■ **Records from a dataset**
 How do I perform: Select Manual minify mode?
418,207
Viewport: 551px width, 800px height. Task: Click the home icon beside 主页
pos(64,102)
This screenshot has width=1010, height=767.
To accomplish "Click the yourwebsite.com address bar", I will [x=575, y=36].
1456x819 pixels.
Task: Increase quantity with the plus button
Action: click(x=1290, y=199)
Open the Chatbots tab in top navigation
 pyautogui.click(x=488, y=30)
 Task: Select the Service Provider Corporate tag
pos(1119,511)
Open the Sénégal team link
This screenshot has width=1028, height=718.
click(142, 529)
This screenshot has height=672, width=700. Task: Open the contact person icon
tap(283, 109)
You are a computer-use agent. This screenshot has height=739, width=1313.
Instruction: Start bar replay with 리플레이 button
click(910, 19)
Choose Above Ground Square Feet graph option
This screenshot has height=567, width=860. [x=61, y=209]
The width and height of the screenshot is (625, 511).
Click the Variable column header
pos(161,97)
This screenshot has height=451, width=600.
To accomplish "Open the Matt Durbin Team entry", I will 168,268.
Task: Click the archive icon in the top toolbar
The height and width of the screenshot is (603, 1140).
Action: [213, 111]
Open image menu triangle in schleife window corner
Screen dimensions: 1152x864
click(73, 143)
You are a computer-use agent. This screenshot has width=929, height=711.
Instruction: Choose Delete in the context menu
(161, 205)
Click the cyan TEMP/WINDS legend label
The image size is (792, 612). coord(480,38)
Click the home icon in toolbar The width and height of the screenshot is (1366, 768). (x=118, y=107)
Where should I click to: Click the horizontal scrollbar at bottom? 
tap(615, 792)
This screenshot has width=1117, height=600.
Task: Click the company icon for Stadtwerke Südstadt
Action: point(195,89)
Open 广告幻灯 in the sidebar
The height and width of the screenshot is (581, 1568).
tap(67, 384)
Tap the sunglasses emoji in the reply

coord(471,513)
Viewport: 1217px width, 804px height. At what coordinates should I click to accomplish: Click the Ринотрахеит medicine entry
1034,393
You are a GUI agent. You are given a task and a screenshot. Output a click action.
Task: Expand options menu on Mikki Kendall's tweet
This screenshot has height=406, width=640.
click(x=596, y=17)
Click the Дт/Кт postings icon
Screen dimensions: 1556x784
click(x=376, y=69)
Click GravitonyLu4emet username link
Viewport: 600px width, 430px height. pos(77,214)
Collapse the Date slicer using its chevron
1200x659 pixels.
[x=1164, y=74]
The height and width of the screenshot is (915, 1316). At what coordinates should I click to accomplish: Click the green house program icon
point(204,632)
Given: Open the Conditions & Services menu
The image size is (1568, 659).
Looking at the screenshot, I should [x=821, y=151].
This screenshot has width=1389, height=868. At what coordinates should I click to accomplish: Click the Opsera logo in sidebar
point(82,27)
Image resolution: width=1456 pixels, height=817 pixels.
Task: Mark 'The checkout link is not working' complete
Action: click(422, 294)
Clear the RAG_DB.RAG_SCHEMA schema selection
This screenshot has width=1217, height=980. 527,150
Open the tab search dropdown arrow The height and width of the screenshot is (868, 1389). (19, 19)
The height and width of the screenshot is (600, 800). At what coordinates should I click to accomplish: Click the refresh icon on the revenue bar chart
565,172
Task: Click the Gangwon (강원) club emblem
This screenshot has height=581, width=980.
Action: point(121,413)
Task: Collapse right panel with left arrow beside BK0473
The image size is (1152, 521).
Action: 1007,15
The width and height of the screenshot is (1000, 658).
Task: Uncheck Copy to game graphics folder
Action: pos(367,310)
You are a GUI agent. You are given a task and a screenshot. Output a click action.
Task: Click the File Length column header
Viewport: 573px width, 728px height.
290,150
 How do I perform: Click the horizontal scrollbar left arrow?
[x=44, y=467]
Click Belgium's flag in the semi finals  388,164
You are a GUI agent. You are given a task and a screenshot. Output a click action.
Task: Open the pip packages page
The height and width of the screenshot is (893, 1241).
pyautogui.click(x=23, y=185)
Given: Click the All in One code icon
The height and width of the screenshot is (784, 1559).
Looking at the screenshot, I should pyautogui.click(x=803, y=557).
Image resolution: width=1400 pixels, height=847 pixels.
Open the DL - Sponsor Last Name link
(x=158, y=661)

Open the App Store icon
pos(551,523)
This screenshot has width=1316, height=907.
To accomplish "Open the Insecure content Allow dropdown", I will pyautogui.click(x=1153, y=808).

■ **Exercise directions**
Copy each line of the records that contains the word "accomplish". Case counts.

■ **Result of the task**
To accomplish "Click the yourwebsite.com address bar", I will [x=575, y=36].
To accomplish "Open the Matt Durbin Team entry", I will 168,268.
Viewport: 1217px width, 804px height. At what coordinates should I click to accomplish: Click the Ринотрахеит medicine entry
The height and width of the screenshot is (915, 1316). At what coordinates should I click to accomplish: Click the green house program icon
This screenshot has width=1389, height=868. At what coordinates should I click to accomplish: Click the Opsera logo in sidebar
The height and width of the screenshot is (600, 800). At what coordinates should I click to accomplish: Click the refresh icon on the revenue bar chart
To accomplish "Open the Insecure content Allow dropdown", I will pyautogui.click(x=1153, y=808).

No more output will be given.